You’re going to need to find water that they want to use. Seems like common sense, but that can be pretty difficult at times. What determines if that, has some to do with location and how far away from pressure it is and other factors I still don’t understand. Elk are strange animals, and what you would assume makes logical sense when trying to figure them out, couldn’t be further than what they are actually doing.

for example. I located a spring a couple years ago on google earth. I know elk are in the area, I’ve been hunting it 10 years. There’s feed near by that they always feed in. There’s thick pines on a north facing slope that they bed in. Way off the beaten path from other hunters. I figured this spring would be money. I was actually a little irritated that I hadn’t found it sooner when hunting there. I’ve walked past it many times. Just didn’t ever see it was there. Put up a cam first of June. Went back the end of July. I had maybe 20 elk total in 2 months. Now that isn’t uncommon, many times elk move after they strip velvet, feed dries up in other areas, bulls start to gather cows, etc… so I kept the faith and put up a stand. I could tell the area had previously been used by bulls for wallows, good trails headed in there. I was confident it would be a good spot. The elk never showed. Turns out the cattle hammered it really hard. The deer loved it. And it had several frequent bears. But the elk never hit it like I thought. A bull or 2 would come in once every couple weeks, tear the place up and leave. Left a cam on it for 2 more years just to see if the first year was an off year. Same thing. So I crossed it off the list. What’s even stranger is 1/4 mile from there is another water source that is incredible and has elk hit it every day.

another example. I found a spring years ago while blood trailing a calf my buddy shot. I didn’t love the location of it. Very close to a very popular trail. The area gets hammered with other hunters. No cover 100 yards to the north of it for at least a mile. Not much cover surrounding it…. Over run with cattle. Feed is almost nonexistent once they move in. It’s steep. I Just didn’t like it. But, I did know some big bulls had been killed in the area every fall, so the next year when I drew a big bull tag, I put up a cam on it just because. That spot turned out to be one of the best elk water holes that I know about still to this day. Consistently every year, it’s loaded with elk.

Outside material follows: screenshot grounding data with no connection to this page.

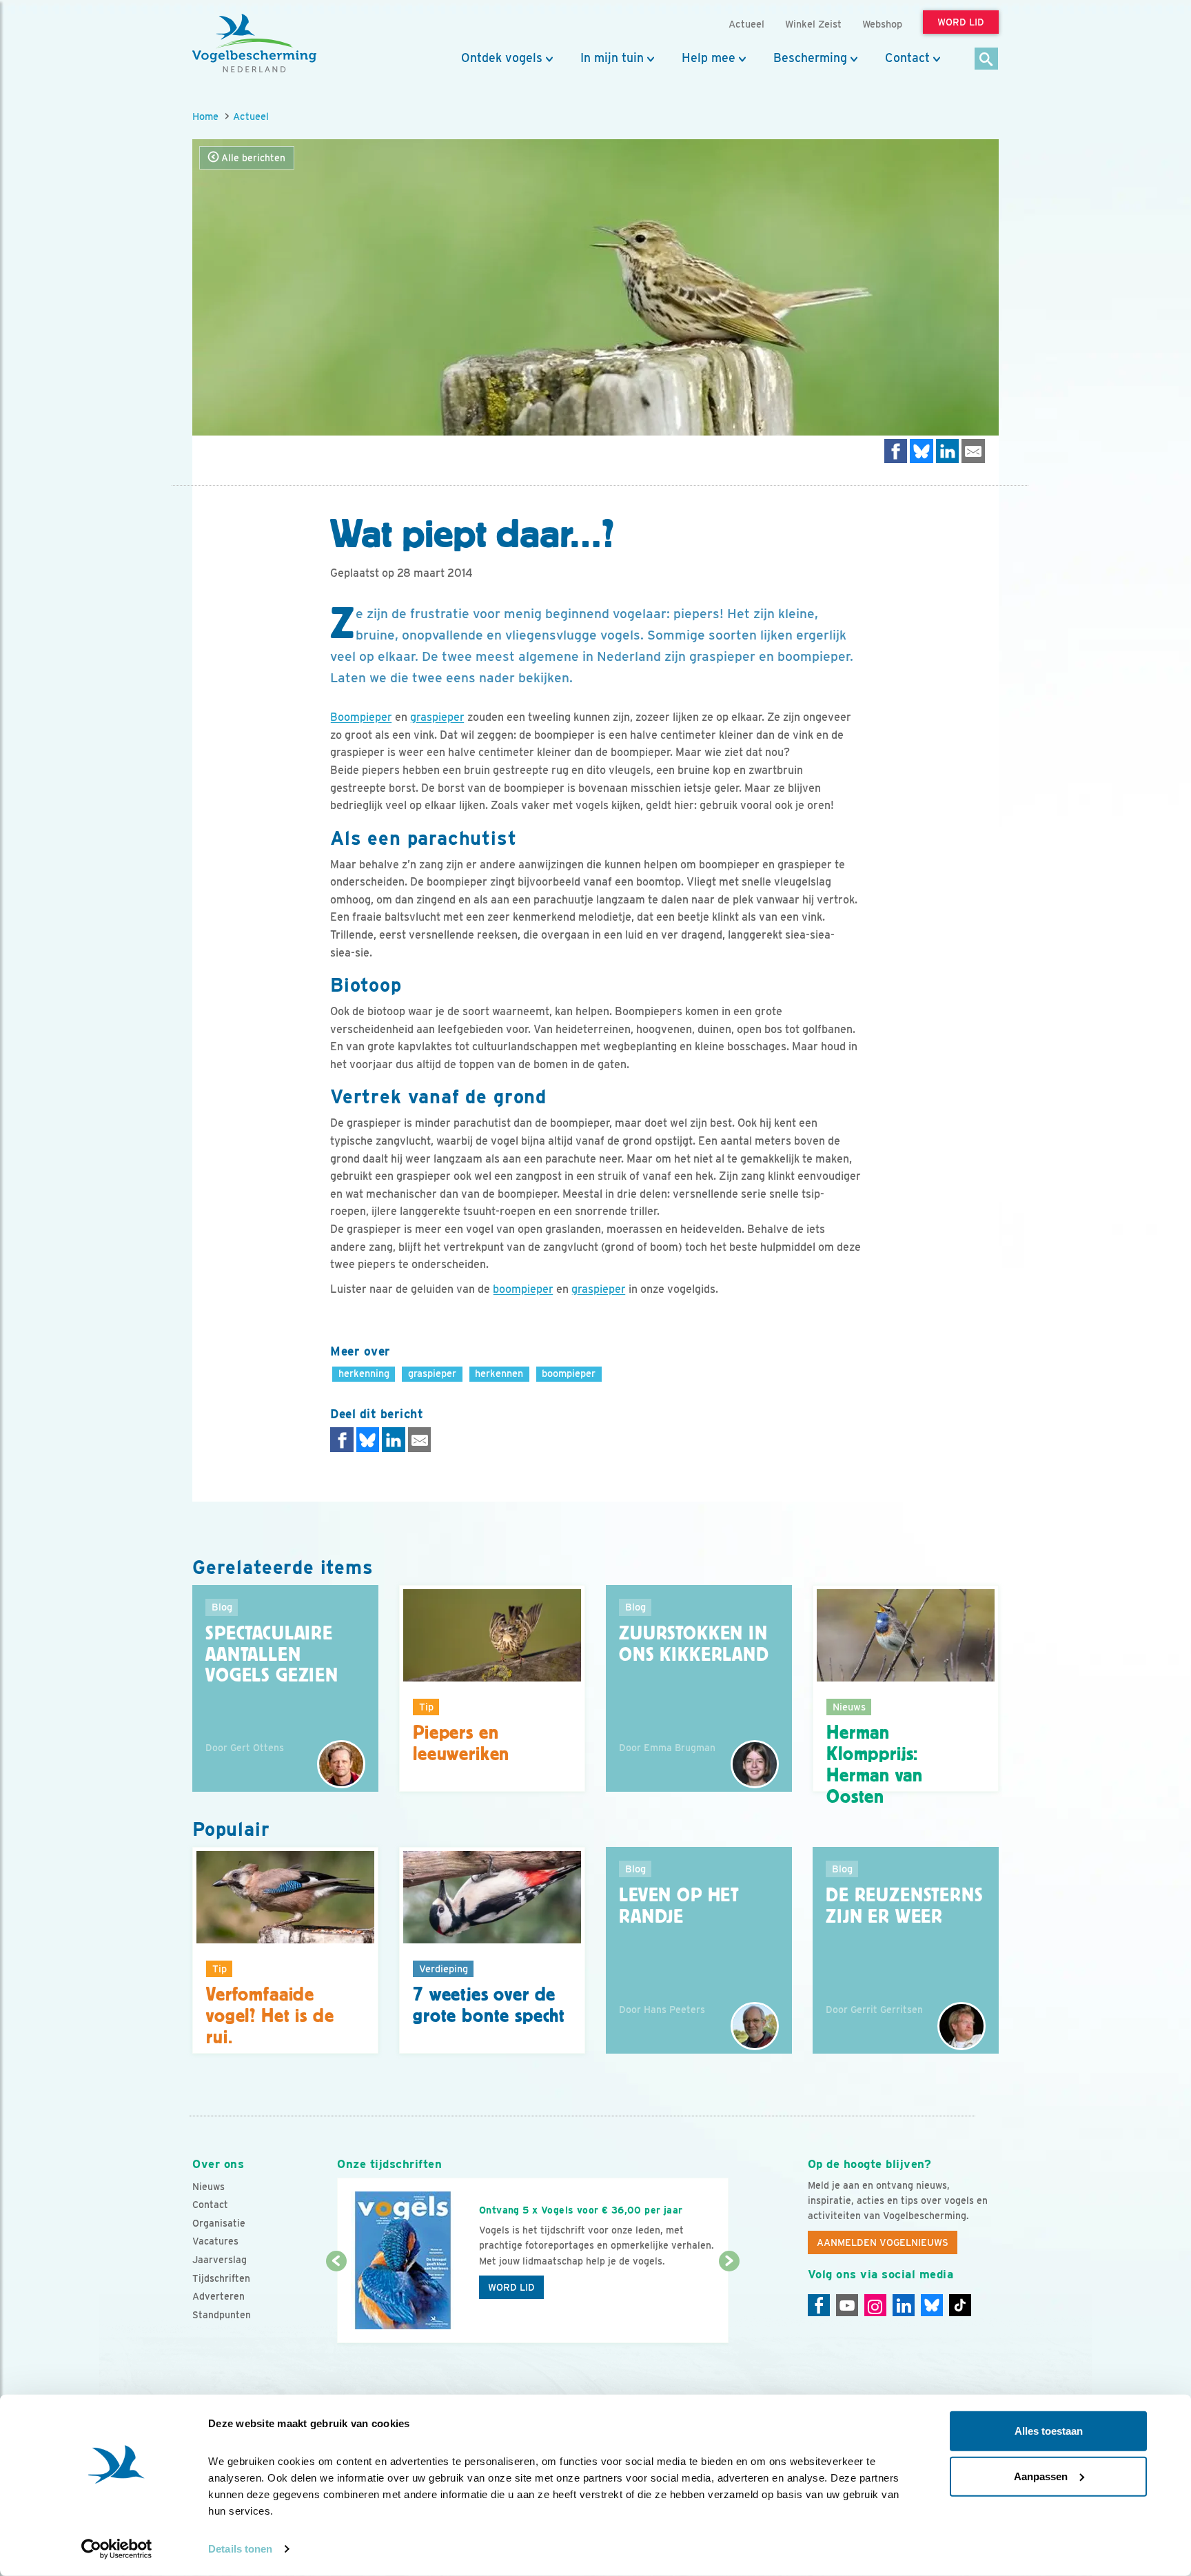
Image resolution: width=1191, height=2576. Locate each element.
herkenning (363, 1373)
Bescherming (810, 58)
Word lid (511, 2287)
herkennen (499, 1373)
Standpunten (221, 2314)
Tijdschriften (221, 2278)
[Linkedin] (904, 2305)
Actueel (251, 116)
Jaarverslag (219, 2259)
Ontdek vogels (501, 58)
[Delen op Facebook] (896, 451)
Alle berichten (251, 157)
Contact (907, 58)
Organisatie (218, 2223)
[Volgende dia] (729, 2303)
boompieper (523, 1289)
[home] (254, 43)
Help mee (708, 58)
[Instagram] (875, 2305)
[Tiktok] (960, 2305)
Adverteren (218, 2296)
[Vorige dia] (336, 2303)
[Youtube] (847, 2305)
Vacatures (215, 2241)
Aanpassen (1041, 2476)
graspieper (437, 717)
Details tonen (240, 2549)
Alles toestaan (1049, 2431)
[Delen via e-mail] (973, 451)
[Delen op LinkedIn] (947, 451)
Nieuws (208, 2186)
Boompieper (361, 717)
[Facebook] (819, 2305)
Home (205, 116)
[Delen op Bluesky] (921, 451)
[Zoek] (987, 60)
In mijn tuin (612, 58)
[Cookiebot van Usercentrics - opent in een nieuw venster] (117, 2549)
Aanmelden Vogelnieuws (882, 2242)
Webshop (882, 24)
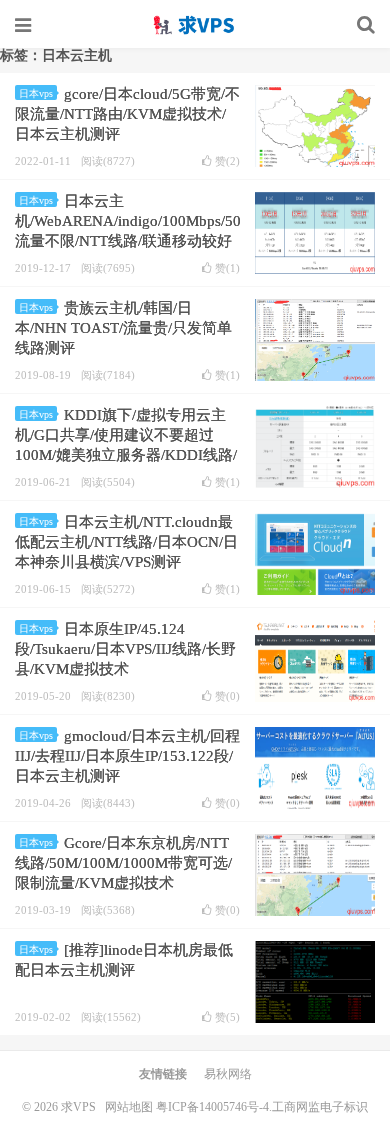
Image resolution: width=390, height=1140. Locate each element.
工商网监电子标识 (320, 1107)
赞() (227, 161)
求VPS (195, 25)
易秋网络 (228, 1074)
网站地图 (129, 1107)
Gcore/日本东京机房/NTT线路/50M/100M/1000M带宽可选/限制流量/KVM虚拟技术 (123, 863)
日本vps (36, 93)
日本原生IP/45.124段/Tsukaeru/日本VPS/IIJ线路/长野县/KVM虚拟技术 (125, 649)
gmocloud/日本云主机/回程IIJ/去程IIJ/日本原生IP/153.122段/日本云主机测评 (127, 756)
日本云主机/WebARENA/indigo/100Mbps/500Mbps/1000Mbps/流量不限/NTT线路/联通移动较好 (187, 221)
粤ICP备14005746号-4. (214, 1107)
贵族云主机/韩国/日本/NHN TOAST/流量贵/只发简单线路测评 (123, 328)
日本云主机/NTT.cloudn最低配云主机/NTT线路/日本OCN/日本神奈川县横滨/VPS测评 (126, 542)
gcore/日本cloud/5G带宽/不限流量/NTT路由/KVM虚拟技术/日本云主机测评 (127, 114)
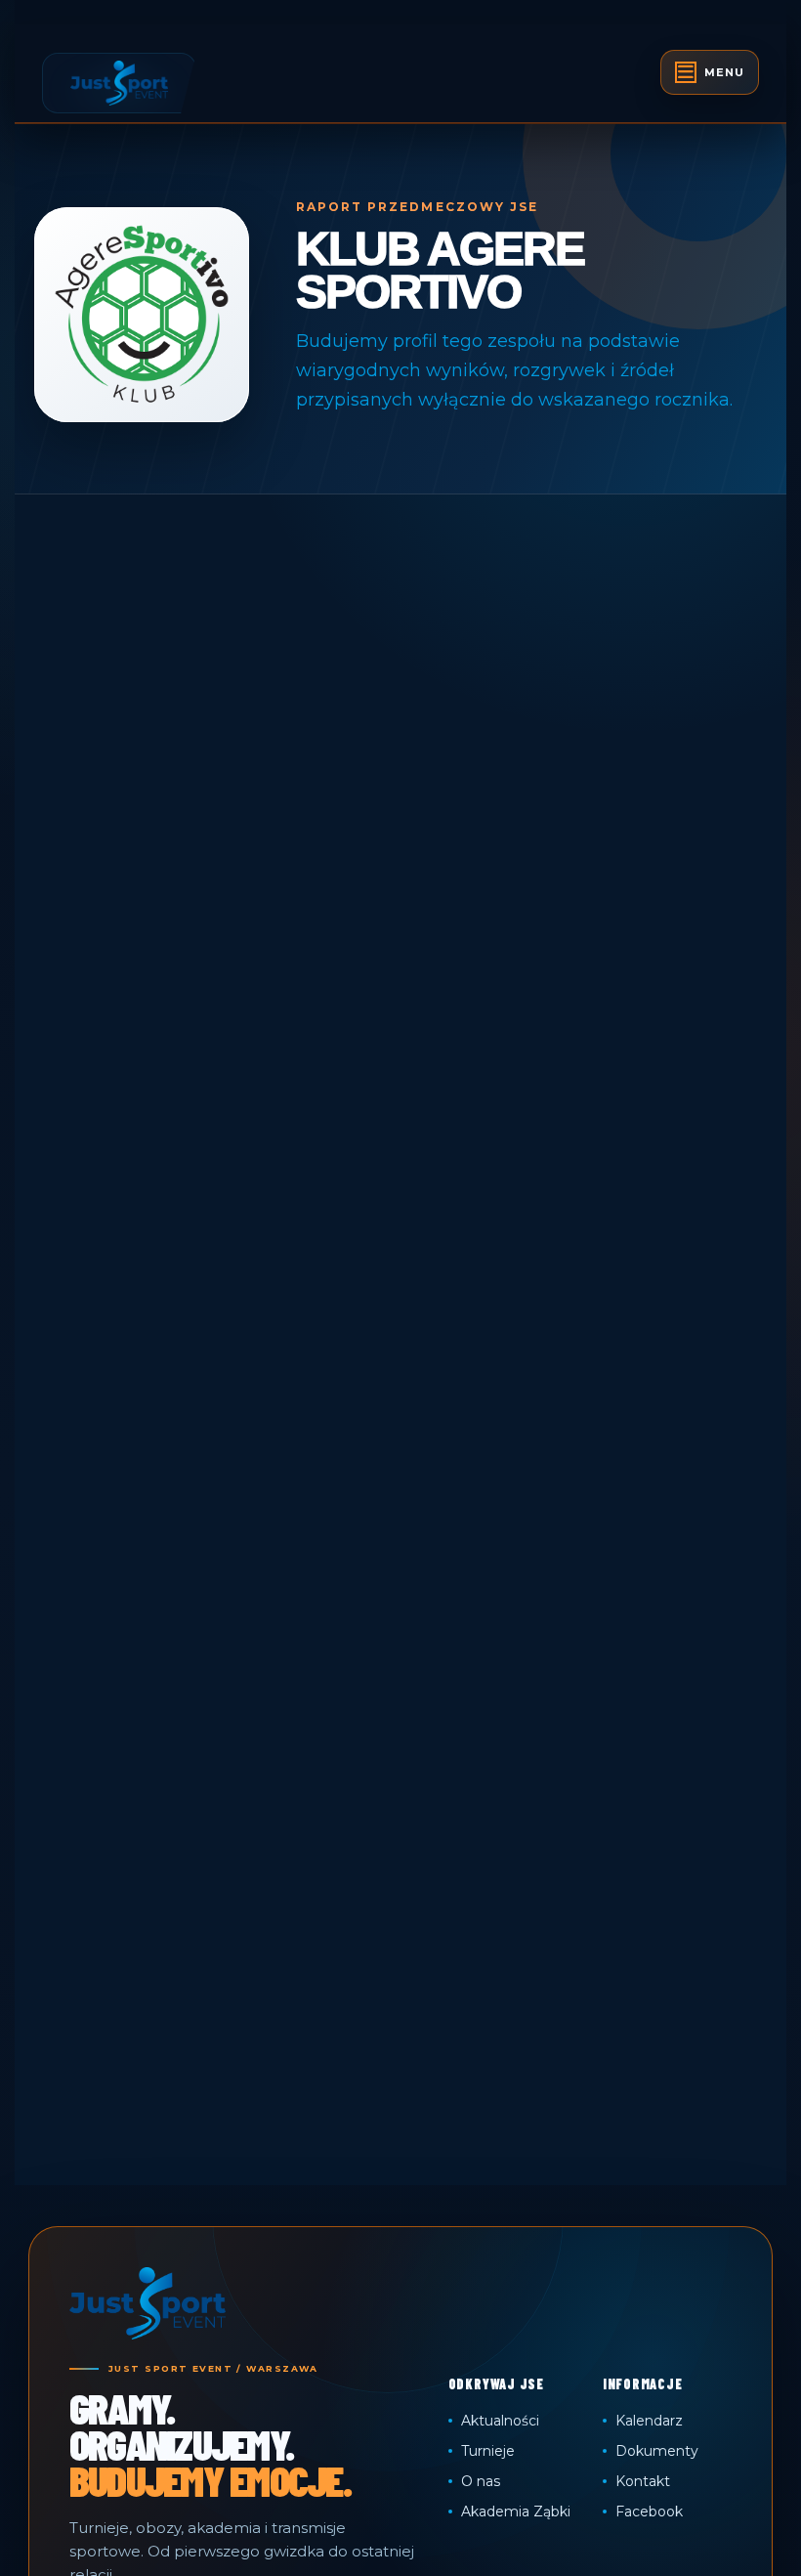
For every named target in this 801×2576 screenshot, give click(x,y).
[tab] (709, 72)
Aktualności (500, 2420)
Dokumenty (656, 2451)
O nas (480, 2481)
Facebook (649, 2511)
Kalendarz (649, 2420)
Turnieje (488, 2451)
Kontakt (642, 2481)
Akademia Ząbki (515, 2511)
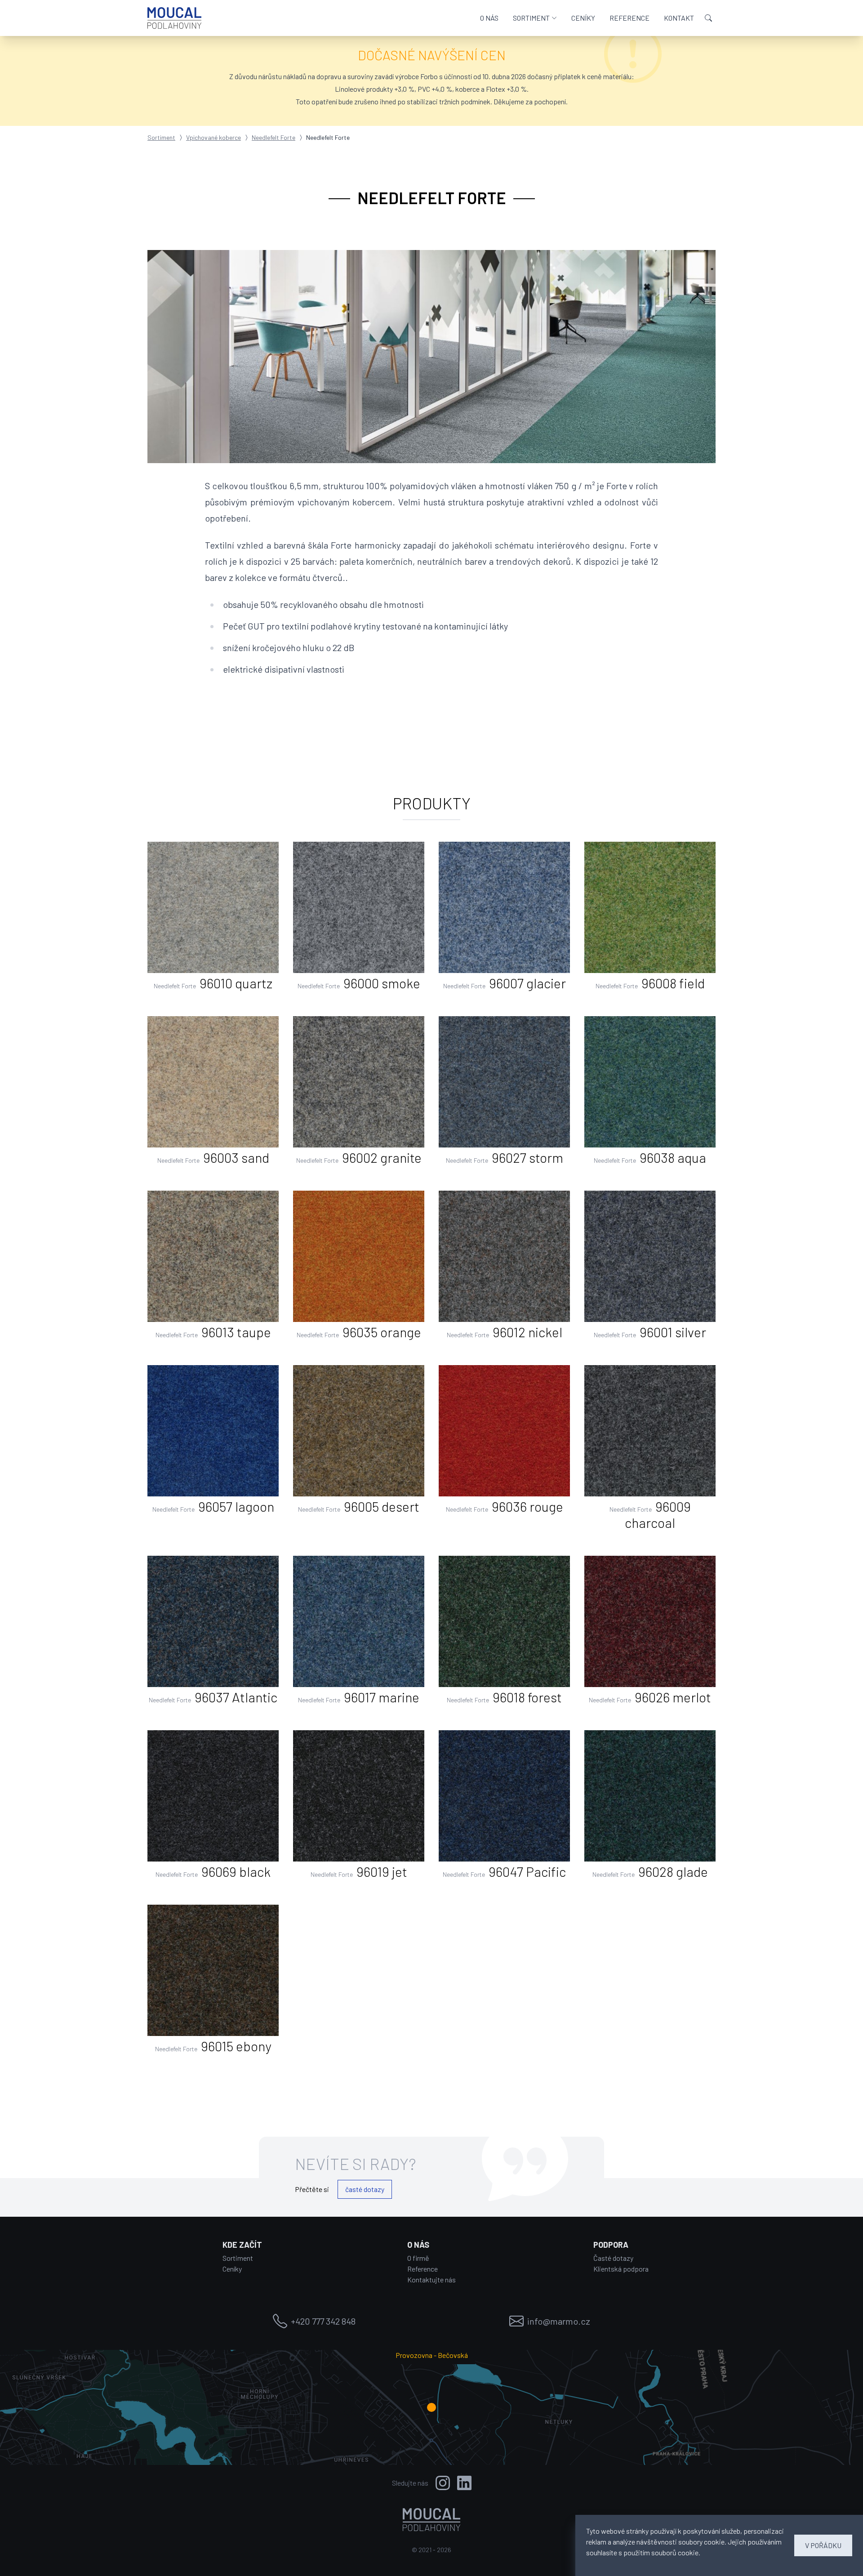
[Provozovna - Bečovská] (431, 2407)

I would try to find an area that is known to hold elk. I’d make sure they have a feeding area near by and plenty of cover close too. It also really helps if you can locate a place that has feed and cover, but also a limited water supply within the entire vicinity. If they are limited on options with water sources, that greatly increases your odds that they will hit the place you are hunting. With the new camera laws, if I found a place I was interested in, I would put up a cam before the bowhunt starts and let it sit on the spot the entire fall and not check it until the following year when it’s legal to check it again. That will give you a very good idea if the spot is worth investing time in or if you need to be looking somewhere else.


----------



## MooseMeat (Dec 27, 2017)

middlefork said:


> All I can offer is to expect company. There is no secret water on any unit.
> 
> That being said get there early and stay late if that is how you decide to hunt.


I disagree. I’ve got a few springs that I have had cams on since 2007 and never got a picture of another hunter. You’re probably correct that no springs are 100% undiscovered. But there are still some that never see hunter traffic.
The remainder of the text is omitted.